At least Trip is made to be a somewhat competent commander, and to his credit Reed makes a decent first officer too (and I must say looks rather striking in a goatee

). We also finally get some more …realistic casualties, but we all know it’s a reset anyway so that effect is lost.
As an aside, I must say that I laugh at Braga’s idea of “continuity porn” again, this time by the throwaway mention of the only surviving Earth convoy settling on Ceti Alpha V.
Anyway, fortunately Phlox has somehow gotten back to his homeworld and has come back, bearing the reset button…I mean cure for Archer’s parasites. Also fortunately, Trip still feels sorry enough for Captain Alzheimer to let Phlox turn engineering into an experiment laboratory. Also fortunately, T’Pol notices the magic discrepancy with the old scans of Archer’s brain that they somehow conclude means destroying all of them by any means will destroy them all the way back to Archer first getting them, changing time because it means Super!Archer! would be able to save the day. Even T’Pol, who has always been presented as being skeptical about time travel despite all the evidence she’s ever seen to the contrary, is in on this magic reset button cure. Of course it’s at this point that we find out that the Xindi are on their way and everyone is screwed, because naturally as this is a reset button, we have to see all the main characters die before it’s complete. Even T’Pol and Phlox aren’t spared, though they aren’t human; I’m halfway surprised Porthos didn’t live to be an old dog just so we could see him killed too.

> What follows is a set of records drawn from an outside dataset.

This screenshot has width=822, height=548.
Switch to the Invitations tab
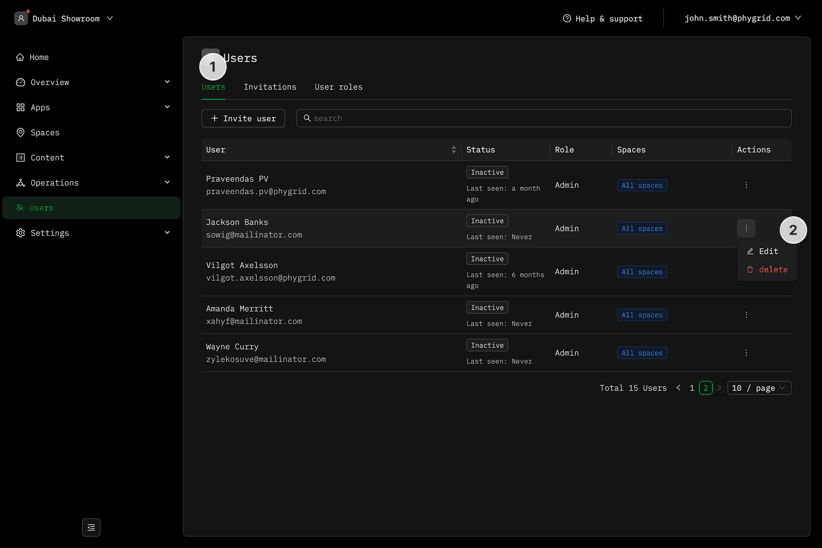(x=270, y=87)

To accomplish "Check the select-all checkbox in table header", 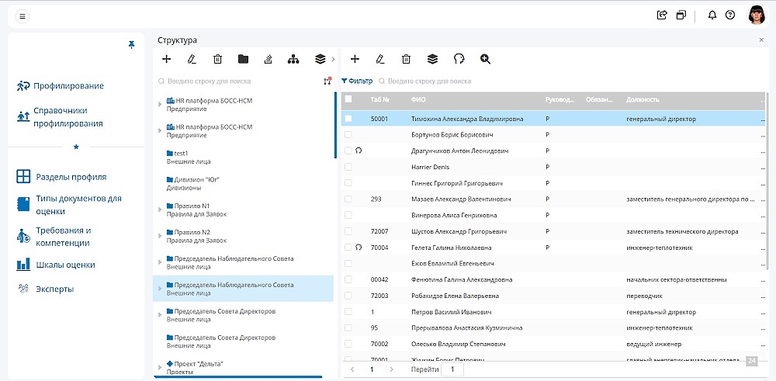I will click(x=348, y=99).
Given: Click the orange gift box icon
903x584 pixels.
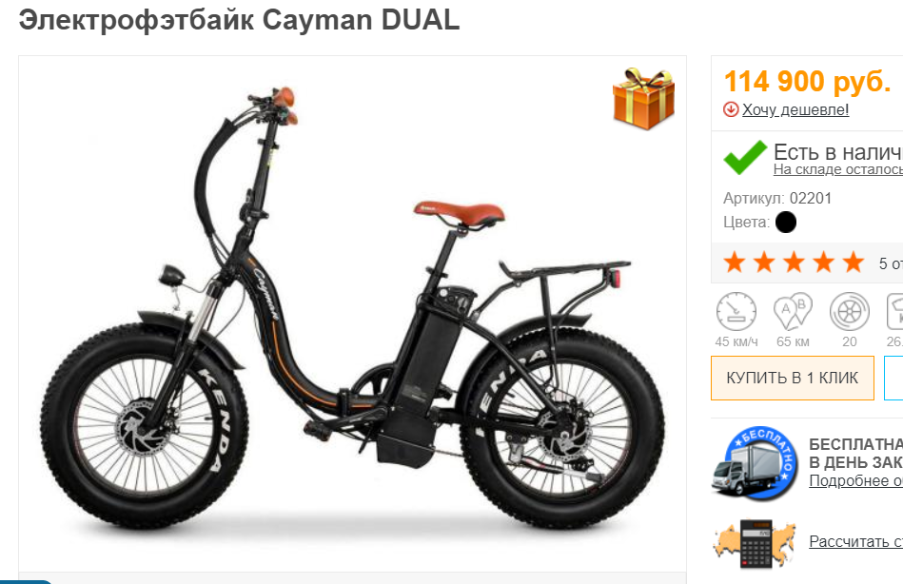Looking at the screenshot, I should 643,99.
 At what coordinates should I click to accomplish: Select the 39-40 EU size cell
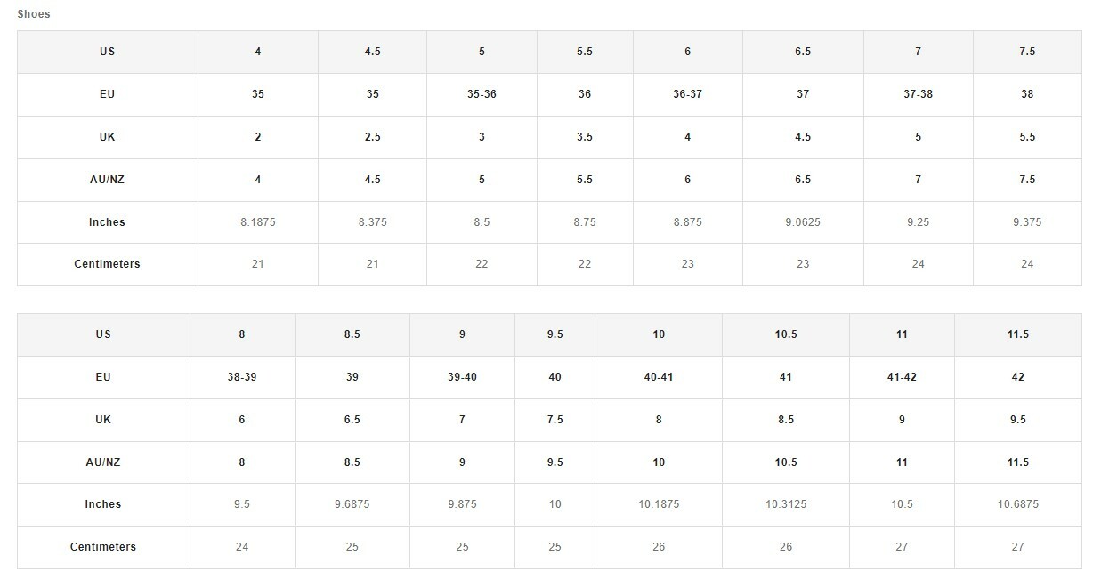(462, 377)
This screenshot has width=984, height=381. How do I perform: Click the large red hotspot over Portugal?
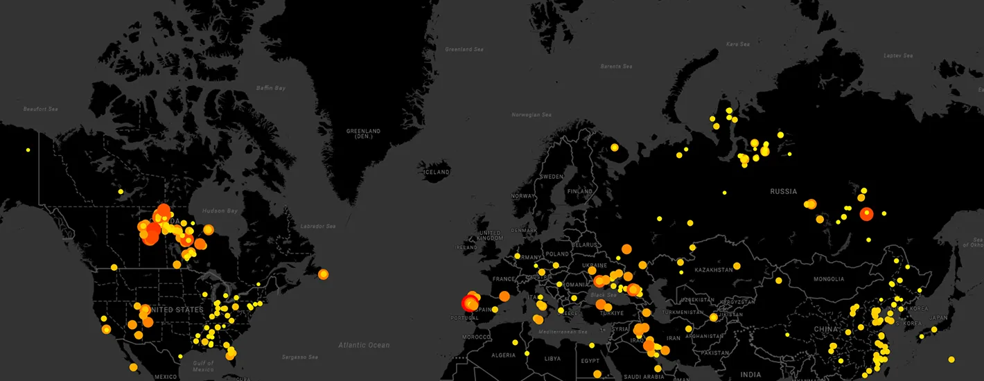coord(470,303)
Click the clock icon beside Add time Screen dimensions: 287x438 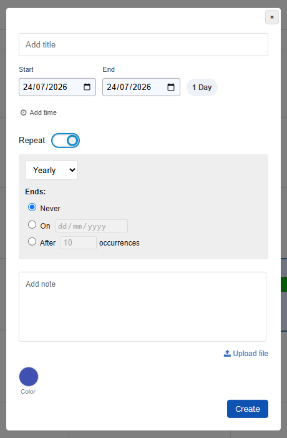[24, 112]
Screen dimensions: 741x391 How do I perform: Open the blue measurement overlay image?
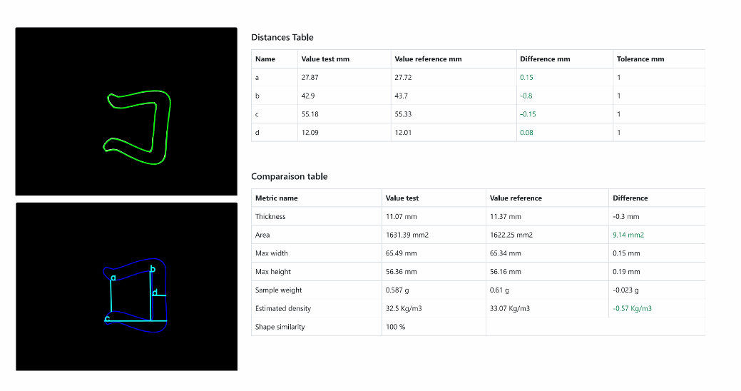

Actually, for that matter, why did the Xindi even bother to board the ship when they already had it more or less destroyed? All they’d had to do is give it one more good shot and they’ve have killed every single human on board, which seemed to be their goal.

Anyway, so it comes to pass that a throwaway line from Phlox actually turns out to be the magic reset button cure, and Archer is able to take multiple hits and set Enterprise’s warp core to self destruct just before he dies. So, basically Archer wakes up in sickbay again, none the worse for wear, and we’re right back to where the story “started”, or at least to where T’Pol started from when she brought Archer (and us) up to speed through all those flashbacks.
Anyway, I’m sure you can tell I’m not impressed with this episode; in fact, I think it’s horribly over-rated. I feel it is befitting no more than the goose egg I’m giving it; hey, maybe that will help lower the overall average out of all the reviews out there.